The Ogooué-Lolo Province is one of the nine provinces of Gabon, slightly southeast of central Gabon. The regional capital is Koulamoutou, a city of approximately 16,000 people. It is the ninth largest city in Gabon and the home of slightly more than one-third of the provincial population.
 Area: 25,380 km²
 2-letter abbreviation/HASC: GA-OL
 ISO 3166-2: GA-07
 Population (2013): 65,771

Its length runs from the 3 S to 2 N and from 10 E to 11 E.
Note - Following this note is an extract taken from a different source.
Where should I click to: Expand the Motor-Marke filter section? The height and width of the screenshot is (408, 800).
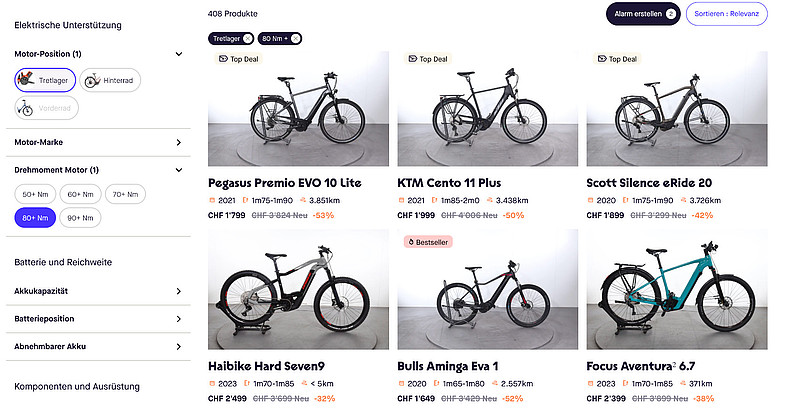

To the south, Ogooué-Lolo borders the Niari Region of the Republic of the Congo. Domestically, it borders the following provinces:
 Ngounié – west-southwest
 Moyen-Ogooué – northwest, at a quadripoint
 Ogooué-Ivindo – north and northwest
Haut-Ogooué – east

Departments

Ogooué-Lolo is divided into 4 departments:
 Lolo-Bouenguidi Department (Koulamoutou)
 Lombo-Bouenguidi Department (Pana)
 Mouloundou Department (Lastoursville)
 Offoué-Onoye Department (Iboundji)

Historical population

The population from 1981 to 1991 lost slightly more than one tenth of the total 1981 population. The population loss was slower than other provinces in Gabon.